January 15 is a date that is very important to me and my family. We celebrate it every year and it has even sometimes been used as a combination or PIN code for various objects or accounts. No one in my family will ever forget that date. But it does not have this high level of importance for the same reason that it has become such an important date in so many peoples’ lives. When my fiancé and I chose that date for our wedding in 1977, we had two considerations in mind. We were moving to Louisville to start seminary a few weeks later; we needed to be married before we went. And, my best friend needed to be back at school in Oklahoma the following week and her dad suggested that it would be better to have the wedding before she went back so that he would not have to pay to fly her home. We did not know that it was Martin Luther King Jr.’s birthday or that the Monday closest to that date would become a national holiday a few years later. The date has meaning for us for both reasons, of course, but people outside of our family do not have the same associations with it that we do.

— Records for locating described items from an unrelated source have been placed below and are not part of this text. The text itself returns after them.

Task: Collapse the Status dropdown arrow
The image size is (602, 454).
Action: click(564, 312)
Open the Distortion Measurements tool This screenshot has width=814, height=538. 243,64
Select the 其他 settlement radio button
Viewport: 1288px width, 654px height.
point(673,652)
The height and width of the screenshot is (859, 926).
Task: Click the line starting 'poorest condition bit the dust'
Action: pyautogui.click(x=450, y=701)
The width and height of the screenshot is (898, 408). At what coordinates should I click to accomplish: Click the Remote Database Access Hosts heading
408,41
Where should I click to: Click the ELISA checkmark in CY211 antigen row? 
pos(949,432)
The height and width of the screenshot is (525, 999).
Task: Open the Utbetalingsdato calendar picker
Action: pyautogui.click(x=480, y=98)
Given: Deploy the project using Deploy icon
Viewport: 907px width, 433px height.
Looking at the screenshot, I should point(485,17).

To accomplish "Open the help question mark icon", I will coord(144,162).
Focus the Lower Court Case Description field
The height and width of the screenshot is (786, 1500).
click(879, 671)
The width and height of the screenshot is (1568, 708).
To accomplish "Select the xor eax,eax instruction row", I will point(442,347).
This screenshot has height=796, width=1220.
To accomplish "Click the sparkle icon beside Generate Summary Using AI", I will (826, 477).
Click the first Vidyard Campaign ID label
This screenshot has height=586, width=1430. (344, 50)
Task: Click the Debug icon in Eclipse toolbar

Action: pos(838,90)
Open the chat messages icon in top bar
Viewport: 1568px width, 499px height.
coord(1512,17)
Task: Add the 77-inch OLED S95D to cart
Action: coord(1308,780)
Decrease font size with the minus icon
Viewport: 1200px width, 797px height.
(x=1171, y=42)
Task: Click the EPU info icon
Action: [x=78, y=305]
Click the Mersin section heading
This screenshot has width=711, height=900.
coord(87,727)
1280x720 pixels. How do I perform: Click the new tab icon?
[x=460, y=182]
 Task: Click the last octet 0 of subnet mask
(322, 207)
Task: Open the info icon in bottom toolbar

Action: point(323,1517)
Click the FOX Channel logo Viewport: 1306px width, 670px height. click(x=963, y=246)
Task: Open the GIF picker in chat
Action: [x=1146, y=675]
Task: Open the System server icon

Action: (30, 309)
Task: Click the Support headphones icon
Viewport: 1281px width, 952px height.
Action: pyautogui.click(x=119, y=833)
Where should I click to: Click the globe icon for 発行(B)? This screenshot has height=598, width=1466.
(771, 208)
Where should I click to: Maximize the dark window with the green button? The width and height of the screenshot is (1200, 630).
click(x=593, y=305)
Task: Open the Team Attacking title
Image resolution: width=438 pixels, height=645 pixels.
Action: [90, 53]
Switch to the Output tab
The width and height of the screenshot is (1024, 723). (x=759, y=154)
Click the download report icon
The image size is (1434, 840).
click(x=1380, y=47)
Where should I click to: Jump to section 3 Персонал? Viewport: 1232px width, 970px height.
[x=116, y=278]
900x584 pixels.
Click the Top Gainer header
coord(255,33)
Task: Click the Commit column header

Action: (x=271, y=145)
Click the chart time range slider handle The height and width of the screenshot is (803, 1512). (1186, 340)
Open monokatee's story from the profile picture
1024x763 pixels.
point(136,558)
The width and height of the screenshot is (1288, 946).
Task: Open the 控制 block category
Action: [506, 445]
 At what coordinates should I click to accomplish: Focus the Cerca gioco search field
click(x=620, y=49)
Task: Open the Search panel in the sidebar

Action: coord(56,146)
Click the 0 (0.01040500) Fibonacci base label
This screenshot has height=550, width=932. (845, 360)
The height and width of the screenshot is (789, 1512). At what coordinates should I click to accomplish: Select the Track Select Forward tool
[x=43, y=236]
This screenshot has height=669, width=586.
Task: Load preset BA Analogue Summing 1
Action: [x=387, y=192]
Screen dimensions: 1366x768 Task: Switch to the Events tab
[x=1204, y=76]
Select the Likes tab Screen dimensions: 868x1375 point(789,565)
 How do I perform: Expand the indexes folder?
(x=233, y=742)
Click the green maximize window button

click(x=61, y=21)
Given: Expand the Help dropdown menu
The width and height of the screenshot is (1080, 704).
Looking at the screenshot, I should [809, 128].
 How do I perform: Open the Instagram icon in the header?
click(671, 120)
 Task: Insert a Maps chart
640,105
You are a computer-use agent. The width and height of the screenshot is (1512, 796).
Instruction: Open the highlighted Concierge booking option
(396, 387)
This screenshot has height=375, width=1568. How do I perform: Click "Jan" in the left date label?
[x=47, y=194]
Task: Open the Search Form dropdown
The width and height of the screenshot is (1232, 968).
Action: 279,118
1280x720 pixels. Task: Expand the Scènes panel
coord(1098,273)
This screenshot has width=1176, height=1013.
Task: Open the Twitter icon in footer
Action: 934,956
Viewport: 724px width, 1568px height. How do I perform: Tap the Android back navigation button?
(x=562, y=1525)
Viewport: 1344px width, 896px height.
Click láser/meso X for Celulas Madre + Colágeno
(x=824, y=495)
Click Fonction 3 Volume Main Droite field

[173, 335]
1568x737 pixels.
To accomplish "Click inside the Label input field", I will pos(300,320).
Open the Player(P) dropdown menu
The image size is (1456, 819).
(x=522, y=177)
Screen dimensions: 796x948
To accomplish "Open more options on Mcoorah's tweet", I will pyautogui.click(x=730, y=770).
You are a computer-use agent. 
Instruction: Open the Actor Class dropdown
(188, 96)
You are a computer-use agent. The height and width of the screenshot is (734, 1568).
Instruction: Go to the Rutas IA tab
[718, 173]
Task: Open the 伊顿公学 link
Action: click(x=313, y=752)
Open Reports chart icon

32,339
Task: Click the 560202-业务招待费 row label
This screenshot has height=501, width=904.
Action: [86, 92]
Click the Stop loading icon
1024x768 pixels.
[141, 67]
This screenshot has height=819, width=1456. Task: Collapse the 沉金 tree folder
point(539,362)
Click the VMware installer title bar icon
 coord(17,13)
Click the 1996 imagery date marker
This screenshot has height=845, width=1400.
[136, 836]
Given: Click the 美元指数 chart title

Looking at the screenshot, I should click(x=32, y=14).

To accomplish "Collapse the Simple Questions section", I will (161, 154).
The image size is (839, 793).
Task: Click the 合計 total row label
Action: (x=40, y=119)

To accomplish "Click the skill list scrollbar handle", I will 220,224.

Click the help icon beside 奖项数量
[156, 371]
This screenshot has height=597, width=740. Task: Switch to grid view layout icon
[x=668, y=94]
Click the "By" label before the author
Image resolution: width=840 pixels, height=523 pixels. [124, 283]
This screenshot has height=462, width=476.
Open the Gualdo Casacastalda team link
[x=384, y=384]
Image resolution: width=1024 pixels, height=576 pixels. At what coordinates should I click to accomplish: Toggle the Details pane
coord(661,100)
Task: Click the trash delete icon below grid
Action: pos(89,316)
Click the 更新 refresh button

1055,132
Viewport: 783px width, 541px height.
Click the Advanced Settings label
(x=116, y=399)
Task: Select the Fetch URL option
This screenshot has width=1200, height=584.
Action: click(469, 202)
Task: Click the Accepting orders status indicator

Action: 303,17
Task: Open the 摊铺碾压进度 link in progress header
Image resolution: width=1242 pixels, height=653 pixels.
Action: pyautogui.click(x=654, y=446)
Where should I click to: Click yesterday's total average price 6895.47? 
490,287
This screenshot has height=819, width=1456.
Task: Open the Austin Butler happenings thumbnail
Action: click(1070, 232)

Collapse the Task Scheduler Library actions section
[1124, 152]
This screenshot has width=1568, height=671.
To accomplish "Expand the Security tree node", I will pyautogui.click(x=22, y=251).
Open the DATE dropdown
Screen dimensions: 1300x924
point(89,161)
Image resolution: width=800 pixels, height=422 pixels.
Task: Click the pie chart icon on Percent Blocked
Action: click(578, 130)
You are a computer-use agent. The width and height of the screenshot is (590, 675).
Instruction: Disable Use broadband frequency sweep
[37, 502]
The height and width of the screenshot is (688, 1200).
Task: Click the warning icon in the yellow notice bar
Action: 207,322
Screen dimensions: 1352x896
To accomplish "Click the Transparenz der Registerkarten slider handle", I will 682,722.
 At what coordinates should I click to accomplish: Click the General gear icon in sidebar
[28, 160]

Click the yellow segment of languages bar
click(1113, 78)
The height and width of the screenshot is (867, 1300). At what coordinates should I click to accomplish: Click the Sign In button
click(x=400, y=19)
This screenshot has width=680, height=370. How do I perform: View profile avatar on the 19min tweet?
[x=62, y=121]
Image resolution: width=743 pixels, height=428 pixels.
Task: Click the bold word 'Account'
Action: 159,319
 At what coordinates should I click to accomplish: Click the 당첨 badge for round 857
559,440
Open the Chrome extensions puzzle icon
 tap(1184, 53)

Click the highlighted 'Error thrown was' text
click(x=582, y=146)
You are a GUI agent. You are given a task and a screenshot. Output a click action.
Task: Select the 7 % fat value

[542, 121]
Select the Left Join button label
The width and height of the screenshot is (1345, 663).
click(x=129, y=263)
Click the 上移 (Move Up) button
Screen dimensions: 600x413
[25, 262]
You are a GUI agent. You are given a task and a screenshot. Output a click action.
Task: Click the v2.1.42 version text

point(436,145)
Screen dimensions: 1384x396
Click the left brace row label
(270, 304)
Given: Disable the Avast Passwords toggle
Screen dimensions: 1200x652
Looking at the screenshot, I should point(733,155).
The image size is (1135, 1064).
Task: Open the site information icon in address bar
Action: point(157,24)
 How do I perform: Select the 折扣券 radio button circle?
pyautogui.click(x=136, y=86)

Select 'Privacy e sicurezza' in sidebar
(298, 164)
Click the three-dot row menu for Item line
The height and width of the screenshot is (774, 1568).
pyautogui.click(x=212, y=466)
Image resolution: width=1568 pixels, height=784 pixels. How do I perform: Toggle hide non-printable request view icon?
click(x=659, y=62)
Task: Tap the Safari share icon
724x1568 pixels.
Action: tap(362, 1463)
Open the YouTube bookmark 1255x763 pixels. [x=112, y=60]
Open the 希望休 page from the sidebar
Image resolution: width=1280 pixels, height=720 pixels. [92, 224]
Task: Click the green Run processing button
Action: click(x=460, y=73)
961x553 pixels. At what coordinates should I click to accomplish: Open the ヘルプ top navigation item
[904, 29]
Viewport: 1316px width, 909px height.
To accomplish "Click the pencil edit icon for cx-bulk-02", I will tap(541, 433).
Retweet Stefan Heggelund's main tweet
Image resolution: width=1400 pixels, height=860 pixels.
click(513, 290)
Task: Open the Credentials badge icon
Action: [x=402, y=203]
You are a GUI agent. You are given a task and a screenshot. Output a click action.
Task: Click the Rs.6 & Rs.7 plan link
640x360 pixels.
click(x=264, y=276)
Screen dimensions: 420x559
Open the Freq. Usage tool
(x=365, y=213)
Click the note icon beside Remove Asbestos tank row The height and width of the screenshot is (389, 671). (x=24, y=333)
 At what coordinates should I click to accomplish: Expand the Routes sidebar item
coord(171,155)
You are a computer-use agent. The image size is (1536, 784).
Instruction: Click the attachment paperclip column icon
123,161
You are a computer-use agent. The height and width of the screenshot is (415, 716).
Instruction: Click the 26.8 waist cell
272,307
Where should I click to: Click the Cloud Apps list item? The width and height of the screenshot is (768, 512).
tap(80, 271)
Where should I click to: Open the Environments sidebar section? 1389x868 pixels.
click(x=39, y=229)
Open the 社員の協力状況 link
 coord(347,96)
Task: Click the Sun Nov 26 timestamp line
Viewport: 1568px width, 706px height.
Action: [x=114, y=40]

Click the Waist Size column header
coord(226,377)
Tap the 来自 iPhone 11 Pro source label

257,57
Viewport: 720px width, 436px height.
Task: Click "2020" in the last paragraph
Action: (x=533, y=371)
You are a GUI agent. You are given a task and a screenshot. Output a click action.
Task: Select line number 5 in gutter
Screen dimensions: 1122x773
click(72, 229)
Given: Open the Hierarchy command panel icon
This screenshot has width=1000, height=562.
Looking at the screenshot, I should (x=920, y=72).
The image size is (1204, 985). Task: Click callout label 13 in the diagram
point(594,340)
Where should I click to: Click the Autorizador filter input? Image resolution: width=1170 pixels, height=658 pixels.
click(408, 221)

The place where you worship is, I imagine, full of images that are meaningful to you. Some of them could be easily interpreted by any Christian who enters that space—a cross, an open Bible, a baptismal font, a cup and chalice. There are probably other objects and images that are not as universally understood. Perhaps there are even articles that have some kind of meaning for some people in your worshiping community that are not understood by everyone who gather there. For instance, when I worshiped at Hanover Park the first Sunday of the year, I was shown something that is very important to them—a set of flags from around the world. I would not have known without being told that they represent the countries from which members of their worshiping community have come. Now those flags have the same meaning for me as they do for the congregation.

We often take for granted the idea that “everyone” knows what our important touchstones mean. Maybe as you start this new year it would be a good time for you to examine your assumptions about your worship space and deepen everyone’s understanding of those important images that remind us who and whose we are.